> Task details
For this exercise, transcribe all the records below exactly.

Information given below:

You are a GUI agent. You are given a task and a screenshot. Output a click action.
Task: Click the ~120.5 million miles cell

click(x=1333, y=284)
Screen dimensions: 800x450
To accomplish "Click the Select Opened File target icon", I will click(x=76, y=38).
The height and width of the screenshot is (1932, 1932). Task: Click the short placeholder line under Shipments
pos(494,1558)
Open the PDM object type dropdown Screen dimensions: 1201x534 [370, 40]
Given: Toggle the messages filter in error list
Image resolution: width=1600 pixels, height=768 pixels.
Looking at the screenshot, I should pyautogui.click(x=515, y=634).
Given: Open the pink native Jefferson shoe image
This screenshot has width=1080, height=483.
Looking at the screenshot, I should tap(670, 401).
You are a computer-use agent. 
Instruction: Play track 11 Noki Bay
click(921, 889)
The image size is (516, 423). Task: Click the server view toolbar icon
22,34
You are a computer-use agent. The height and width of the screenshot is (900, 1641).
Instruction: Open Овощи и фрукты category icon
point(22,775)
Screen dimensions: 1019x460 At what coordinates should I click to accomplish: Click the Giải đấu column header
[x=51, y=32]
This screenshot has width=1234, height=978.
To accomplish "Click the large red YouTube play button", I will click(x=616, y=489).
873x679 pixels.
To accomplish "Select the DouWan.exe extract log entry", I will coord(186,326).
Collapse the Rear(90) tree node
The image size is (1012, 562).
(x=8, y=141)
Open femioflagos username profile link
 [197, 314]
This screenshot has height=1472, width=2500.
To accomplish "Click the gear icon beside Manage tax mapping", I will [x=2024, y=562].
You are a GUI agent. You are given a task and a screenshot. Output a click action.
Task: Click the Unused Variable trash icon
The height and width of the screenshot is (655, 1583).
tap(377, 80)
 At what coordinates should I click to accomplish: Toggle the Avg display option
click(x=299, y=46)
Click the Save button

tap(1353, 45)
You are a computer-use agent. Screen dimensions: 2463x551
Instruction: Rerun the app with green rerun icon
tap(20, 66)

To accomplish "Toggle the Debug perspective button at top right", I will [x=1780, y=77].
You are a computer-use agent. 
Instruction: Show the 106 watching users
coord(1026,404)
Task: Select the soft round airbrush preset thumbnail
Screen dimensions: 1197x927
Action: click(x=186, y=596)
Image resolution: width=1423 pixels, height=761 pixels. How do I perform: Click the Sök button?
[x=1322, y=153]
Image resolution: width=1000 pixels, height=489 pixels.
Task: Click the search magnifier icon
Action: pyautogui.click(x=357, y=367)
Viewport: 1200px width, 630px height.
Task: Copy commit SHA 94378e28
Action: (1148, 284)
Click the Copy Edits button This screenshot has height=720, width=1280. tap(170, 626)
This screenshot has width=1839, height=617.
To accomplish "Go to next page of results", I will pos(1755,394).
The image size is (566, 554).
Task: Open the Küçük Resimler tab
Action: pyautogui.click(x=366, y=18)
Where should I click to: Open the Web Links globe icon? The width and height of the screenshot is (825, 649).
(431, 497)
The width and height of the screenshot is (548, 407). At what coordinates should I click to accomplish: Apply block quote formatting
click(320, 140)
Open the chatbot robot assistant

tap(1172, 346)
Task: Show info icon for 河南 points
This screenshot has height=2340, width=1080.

End of Information given.

> Answer for this exercise
You are a GUI agent. You are given a task and a screenshot. Output a click action.
Task: Click the ~120.5 million miles cell

click(x=1333, y=284)
Screen dimensions: 800x450
To accomplish "Click the Select Opened File target icon", I will click(x=76, y=38).
The height and width of the screenshot is (1932, 1932). Task: Click the short placeholder line under Shipments
pos(494,1558)
Open the PDM object type dropdown Screen dimensions: 1201x534 [370, 40]
Given: Toggle the messages filter in error list
Image resolution: width=1600 pixels, height=768 pixels.
Looking at the screenshot, I should pyautogui.click(x=515, y=634).
Given: Open the pink native Jefferson shoe image
This screenshot has width=1080, height=483.
Looking at the screenshot, I should tap(670, 401).
You are a computer-use agent. 
Instruction: Play track 11 Noki Bay
click(921, 889)
The image size is (516, 423). Task: Click the server view toolbar icon
22,34
You are a computer-use agent. The height and width of the screenshot is (900, 1641).
Instruction: Open Овощи и фрукты category icon
point(22,775)
Screen dimensions: 1019x460 At what coordinates should I click to accomplish: Click the Giải đấu column header
[x=51, y=32]
This screenshot has width=1234, height=978.
To accomplish "Click the large red YouTube play button", I will click(x=616, y=489).
873x679 pixels.
To accomplish "Select the DouWan.exe extract log entry", I will coord(186,326).
Collapse the Rear(90) tree node
The image size is (1012, 562).
(x=8, y=141)
Open femioflagos username profile link
 [197, 314]
This screenshot has height=1472, width=2500.
To accomplish "Click the gear icon beside Manage tax mapping", I will [x=2024, y=562].
You are a GUI agent. You are given a task and a screenshot. Output a click action.
Task: Click the Unused Variable trash icon
The height and width of the screenshot is (655, 1583).
tap(377, 80)
 At what coordinates should I click to accomplish: Toggle the Avg display option
click(x=299, y=46)
Click the Save button

tap(1353, 45)
You are a computer-use agent. Screen dimensions: 2463x551
Instruction: Rerun the app with green rerun icon
tap(20, 66)

To accomplish "Toggle the Debug perspective button at top right", I will [x=1780, y=77].
You are a computer-use agent. 
Instruction: Show the 106 watching users
coord(1026,404)
Task: Select the soft round airbrush preset thumbnail
Screen dimensions: 1197x927
Action: click(x=186, y=596)
Image resolution: width=1423 pixels, height=761 pixels. How do I perform: Click the Sök button?
[x=1322, y=153]
Image resolution: width=1000 pixels, height=489 pixels.
Task: Click the search magnifier icon
Action: pyautogui.click(x=357, y=367)
Viewport: 1200px width, 630px height.
Task: Copy commit SHA 94378e28
Action: (1148, 284)
Click the Copy Edits button This screenshot has height=720, width=1280. tap(170, 626)
This screenshot has width=1839, height=617.
To accomplish "Go to next page of results", I will pos(1755,394).
The image size is (566, 554).
Task: Open the Küçük Resimler tab
Action: pyautogui.click(x=366, y=18)
Where should I click to: Open the Web Links globe icon? The width and height of the screenshot is (825, 649).
(431, 497)
The width and height of the screenshot is (548, 407). At what coordinates should I click to accomplish: Apply block quote formatting
click(320, 140)
Open the chatbot robot assistant

tap(1172, 346)
Task: Show info icon for 河南 points
This screenshot has height=2340, width=1080.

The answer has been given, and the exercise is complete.